**Available data**
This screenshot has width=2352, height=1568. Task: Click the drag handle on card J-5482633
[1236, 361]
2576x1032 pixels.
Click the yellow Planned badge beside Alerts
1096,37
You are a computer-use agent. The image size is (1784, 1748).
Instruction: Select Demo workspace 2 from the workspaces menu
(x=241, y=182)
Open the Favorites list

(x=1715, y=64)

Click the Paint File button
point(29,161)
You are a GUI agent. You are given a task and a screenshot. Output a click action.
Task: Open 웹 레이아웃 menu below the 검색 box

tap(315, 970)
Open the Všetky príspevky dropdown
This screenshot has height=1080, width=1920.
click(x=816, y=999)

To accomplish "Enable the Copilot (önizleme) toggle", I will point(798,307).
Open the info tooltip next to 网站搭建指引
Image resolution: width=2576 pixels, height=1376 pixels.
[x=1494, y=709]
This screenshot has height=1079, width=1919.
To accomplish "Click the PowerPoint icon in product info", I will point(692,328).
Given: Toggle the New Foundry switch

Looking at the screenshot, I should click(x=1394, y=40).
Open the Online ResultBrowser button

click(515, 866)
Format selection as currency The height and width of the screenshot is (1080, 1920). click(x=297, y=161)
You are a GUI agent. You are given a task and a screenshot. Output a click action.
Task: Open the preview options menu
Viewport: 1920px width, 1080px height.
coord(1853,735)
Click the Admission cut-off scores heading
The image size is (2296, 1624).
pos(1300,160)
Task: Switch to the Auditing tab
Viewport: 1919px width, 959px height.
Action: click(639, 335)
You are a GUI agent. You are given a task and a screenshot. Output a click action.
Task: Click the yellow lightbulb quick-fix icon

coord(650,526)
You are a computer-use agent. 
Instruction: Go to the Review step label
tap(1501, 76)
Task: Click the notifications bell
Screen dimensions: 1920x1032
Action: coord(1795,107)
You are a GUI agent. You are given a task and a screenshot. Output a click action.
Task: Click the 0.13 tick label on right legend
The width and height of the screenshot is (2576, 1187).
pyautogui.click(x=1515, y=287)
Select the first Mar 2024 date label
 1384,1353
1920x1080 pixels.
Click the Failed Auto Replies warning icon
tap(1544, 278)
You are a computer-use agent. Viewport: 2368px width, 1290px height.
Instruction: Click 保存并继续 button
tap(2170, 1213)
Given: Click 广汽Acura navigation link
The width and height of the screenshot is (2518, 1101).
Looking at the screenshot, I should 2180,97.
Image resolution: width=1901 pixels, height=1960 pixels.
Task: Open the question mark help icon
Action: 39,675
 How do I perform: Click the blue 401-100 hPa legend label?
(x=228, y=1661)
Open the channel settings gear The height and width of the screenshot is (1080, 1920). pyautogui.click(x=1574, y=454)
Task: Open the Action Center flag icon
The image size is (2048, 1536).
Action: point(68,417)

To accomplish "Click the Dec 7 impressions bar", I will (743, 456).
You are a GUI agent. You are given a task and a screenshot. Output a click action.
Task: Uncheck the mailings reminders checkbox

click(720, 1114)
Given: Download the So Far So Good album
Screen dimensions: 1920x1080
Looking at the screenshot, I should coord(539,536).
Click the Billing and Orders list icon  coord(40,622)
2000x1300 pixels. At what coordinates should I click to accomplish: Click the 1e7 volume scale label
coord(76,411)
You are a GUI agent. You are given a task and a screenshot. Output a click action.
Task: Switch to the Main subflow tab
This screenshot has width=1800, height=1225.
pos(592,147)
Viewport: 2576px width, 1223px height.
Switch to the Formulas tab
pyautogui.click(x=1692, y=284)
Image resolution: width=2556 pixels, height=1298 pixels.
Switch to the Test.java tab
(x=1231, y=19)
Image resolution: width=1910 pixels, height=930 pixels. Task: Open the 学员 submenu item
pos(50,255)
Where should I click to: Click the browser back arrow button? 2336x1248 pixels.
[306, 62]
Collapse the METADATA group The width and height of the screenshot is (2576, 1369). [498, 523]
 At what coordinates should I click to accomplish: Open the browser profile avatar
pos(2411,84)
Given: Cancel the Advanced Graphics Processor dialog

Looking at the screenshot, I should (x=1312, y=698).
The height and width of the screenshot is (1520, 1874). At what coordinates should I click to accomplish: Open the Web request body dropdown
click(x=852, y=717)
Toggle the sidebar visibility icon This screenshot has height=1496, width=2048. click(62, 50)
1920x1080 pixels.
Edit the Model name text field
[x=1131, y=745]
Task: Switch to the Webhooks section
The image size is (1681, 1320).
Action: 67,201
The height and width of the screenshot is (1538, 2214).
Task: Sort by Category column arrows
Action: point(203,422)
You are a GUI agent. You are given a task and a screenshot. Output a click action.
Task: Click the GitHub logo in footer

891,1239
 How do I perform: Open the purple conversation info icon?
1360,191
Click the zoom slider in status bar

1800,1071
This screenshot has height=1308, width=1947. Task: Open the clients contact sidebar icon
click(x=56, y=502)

**Task description**
Reproduce all of the entries word for word. Omit nothing.

**Exercise answer**
This screenshot has width=2352, height=1568. Task: Click the drag handle on card J-5482633
[1236, 361]
2576x1032 pixels.
Click the yellow Planned badge beside Alerts
1096,37
You are a computer-use agent. The image size is (1784, 1748).
Instruction: Select Demo workspace 2 from the workspaces menu
(x=241, y=182)
Open the Favorites list

(x=1715, y=64)

Click the Paint File button
point(29,161)
You are a GUI agent. You are given a task and a screenshot. Output a click action.
Task: Open 웹 레이아웃 menu below the 검색 box

tap(315, 970)
Open the Všetky príspevky dropdown
This screenshot has height=1080, width=1920.
click(x=816, y=999)

To accomplish "Enable the Copilot (önizleme) toggle", I will point(798,307).
Open the info tooltip next to 网站搭建指引
Image resolution: width=2576 pixels, height=1376 pixels.
[x=1494, y=709]
This screenshot has height=1079, width=1919.
To accomplish "Click the PowerPoint icon in product info", I will point(692,328).
Given: Toggle the New Foundry switch

Looking at the screenshot, I should click(x=1394, y=40).
Open the Online ResultBrowser button

click(515, 866)
Format selection as currency The height and width of the screenshot is (1080, 1920). click(x=297, y=161)
You are a GUI agent. You are given a task and a screenshot. Output a click action.
Task: Open the preview options menu
Viewport: 1920px width, 1080px height.
coord(1853,735)
Click the Admission cut-off scores heading
The image size is (2296, 1624).
pos(1300,160)
Task: Switch to the Auditing tab
Viewport: 1919px width, 959px height.
Action: click(639, 335)
You are a GUI agent. You are given a task and a screenshot. Output a click action.
Task: Click the yellow lightbulb quick-fix icon

coord(650,526)
You are a computer-use agent. 
Instruction: Go to the Review step label
tap(1501, 76)
Task: Click the notifications bell
Screen dimensions: 1920x1032
Action: coord(1795,107)
You are a GUI agent. You are given a task and a screenshot. Output a click action.
Task: Click the 0.13 tick label on right legend
The width and height of the screenshot is (2576, 1187).
pyautogui.click(x=1515, y=287)
Select the first Mar 2024 date label
 1384,1353
1920x1080 pixels.
Click the Failed Auto Replies warning icon
tap(1544, 278)
You are a computer-use agent. Viewport: 2368px width, 1290px height.
Instruction: Click 保存并继续 button
tap(2170, 1213)
Given: Click 广汽Acura navigation link
The width and height of the screenshot is (2518, 1101).
Looking at the screenshot, I should 2180,97.
Image resolution: width=1901 pixels, height=1960 pixels.
Task: Open the question mark help icon
Action: 39,675
 How do I perform: Click the blue 401-100 hPa legend label?
(x=228, y=1661)
Open the channel settings gear The height and width of the screenshot is (1080, 1920). pyautogui.click(x=1574, y=454)
Task: Open the Action Center flag icon
The image size is (2048, 1536).
Action: point(68,417)

To accomplish "Click the Dec 7 impressions bar", I will (743, 456).
You are a GUI agent. You are given a task and a screenshot. Output a click action.
Task: Uncheck the mailings reminders checkbox

click(720, 1114)
Given: Download the So Far So Good album
Screen dimensions: 1920x1080
Looking at the screenshot, I should coord(539,536).
Click the Billing and Orders list icon  coord(40,622)
2000x1300 pixels. At what coordinates should I click to accomplish: Click the 1e7 volume scale label
coord(76,411)
You are a GUI agent. You are given a task and a screenshot. Output a click action.
Task: Switch to the Main subflow tab
This screenshot has width=1800, height=1225.
pos(592,147)
Viewport: 2576px width, 1223px height.
Switch to the Formulas tab
pyautogui.click(x=1692, y=284)
Image resolution: width=2556 pixels, height=1298 pixels.
Switch to the Test.java tab
(x=1231, y=19)
Image resolution: width=1910 pixels, height=930 pixels. Task: Open the 学员 submenu item
pos(50,255)
Where should I click to: Click the browser back arrow button? 2336x1248 pixels.
[306, 62]
Collapse the METADATA group The width and height of the screenshot is (2576, 1369). [498, 523]
 At what coordinates should I click to accomplish: Open the browser profile avatar
pos(2411,84)
Given: Cancel the Advanced Graphics Processor dialog

Looking at the screenshot, I should (x=1312, y=698).
The height and width of the screenshot is (1520, 1874). At what coordinates should I click to accomplish: Open the Web request body dropdown
click(x=852, y=717)
Toggle the sidebar visibility icon This screenshot has height=1496, width=2048. click(62, 50)
1920x1080 pixels.
Edit the Model name text field
[x=1131, y=745]
Task: Switch to the Webhooks section
The image size is (1681, 1320).
Action: 67,201
The height and width of the screenshot is (1538, 2214).
Task: Sort by Category column arrows
Action: point(203,422)
You are a GUI agent. You are given a task and a screenshot. Output a click action.
Task: Click the GitHub logo in footer

891,1239
 How do I perform: Open the purple conversation info icon?
1360,191
Click the zoom slider in status bar

1800,1071
This screenshot has height=1308, width=1947. Task: Open the clients contact sidebar icon
click(x=56, y=502)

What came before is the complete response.